A few years before I read stranger in a strange land for the first time, I read lord foul’s bane. I asked my older sister what she thought of the latter, and she was resoundingly not interested in the book. Very early on there is a rape scene in it. Knowing as little as I did about sex at the time, all I got out of the scene was that the main character was on a power trip, and did something violent the innocent young female character which gave him great satisfaction, oh, and that there was blood involved. I didn’t really even get the concept of rape, and wondered why my sister had let this stop her from reading a book that was otherwise interesting. Dark, depressing, repetitive, but somehow, to me, at the time, interesting. Never really connected that with my own reaction to SiaSL until now. Hmmm.
As I said, I write this in part because I have had two people, both of whom I admire greatly, inform me that stranger in a strange land was totally gay neutral (one actually said it was gay positive). These are the only moments when anything explicitly homosexual is discussed. (There is a later scene where one man is suddenly divested of clothing in the presence of another nude male, but I choose to interpret that scene in light of the parentheticals, and see nothing supportive of homosexuality in it)
They are, however, two parentheticals out of an entire book (and a rather lengthy one at that), so it’s trivial compared to the offense against the independent female population.
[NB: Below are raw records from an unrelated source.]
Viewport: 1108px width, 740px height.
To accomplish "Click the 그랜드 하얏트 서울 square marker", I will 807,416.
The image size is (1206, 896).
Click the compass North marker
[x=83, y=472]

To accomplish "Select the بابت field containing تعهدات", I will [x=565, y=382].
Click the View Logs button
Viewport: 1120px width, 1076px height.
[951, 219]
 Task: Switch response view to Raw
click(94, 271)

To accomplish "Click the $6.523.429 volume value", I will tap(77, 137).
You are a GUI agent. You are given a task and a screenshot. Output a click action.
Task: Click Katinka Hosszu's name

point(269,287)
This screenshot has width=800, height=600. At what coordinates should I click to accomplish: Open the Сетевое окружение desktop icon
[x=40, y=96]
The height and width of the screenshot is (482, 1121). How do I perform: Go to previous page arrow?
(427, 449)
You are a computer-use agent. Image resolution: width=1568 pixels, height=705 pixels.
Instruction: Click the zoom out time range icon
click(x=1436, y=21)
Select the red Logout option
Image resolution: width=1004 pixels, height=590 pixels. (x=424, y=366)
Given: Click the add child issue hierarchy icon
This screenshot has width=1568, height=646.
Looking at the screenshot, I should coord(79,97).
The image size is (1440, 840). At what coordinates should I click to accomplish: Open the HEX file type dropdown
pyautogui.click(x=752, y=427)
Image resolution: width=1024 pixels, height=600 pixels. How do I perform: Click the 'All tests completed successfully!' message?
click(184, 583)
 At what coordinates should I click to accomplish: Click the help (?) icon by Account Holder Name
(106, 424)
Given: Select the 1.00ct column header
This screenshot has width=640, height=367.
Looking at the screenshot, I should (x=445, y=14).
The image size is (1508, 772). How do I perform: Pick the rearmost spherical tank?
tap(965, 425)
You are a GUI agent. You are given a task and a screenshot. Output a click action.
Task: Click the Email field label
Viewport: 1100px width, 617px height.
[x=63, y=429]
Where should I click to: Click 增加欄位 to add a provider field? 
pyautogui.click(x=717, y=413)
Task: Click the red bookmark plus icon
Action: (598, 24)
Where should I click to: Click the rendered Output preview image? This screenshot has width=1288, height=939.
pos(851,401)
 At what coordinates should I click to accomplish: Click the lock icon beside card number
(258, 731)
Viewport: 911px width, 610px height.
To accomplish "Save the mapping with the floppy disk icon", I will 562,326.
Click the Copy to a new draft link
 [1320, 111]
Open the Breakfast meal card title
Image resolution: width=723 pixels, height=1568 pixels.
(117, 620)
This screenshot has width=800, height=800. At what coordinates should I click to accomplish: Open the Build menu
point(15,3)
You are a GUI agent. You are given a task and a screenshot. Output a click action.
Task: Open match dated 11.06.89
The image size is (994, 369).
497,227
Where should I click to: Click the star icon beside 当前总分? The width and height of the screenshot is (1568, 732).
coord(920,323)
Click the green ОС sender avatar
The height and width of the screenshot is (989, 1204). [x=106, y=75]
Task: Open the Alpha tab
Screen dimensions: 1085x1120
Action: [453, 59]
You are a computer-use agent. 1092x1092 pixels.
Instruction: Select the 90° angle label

And the book has literary significance.
The themes, plot structure, and some of the ideas are seminal and classic. It’s not hard to connect this book to so many other pieces of sci-fi and fantasy, the matrix, piers anthony, the xenogenesis series, and ET, just to name a few. It tells an engaging story, and has likeable characters, all 4 of them (Heinlein’s self-idealization, Heinlein’s idealization of youth, Heinlein’s idealization of woman, and Heinlein’s idea of everyone else).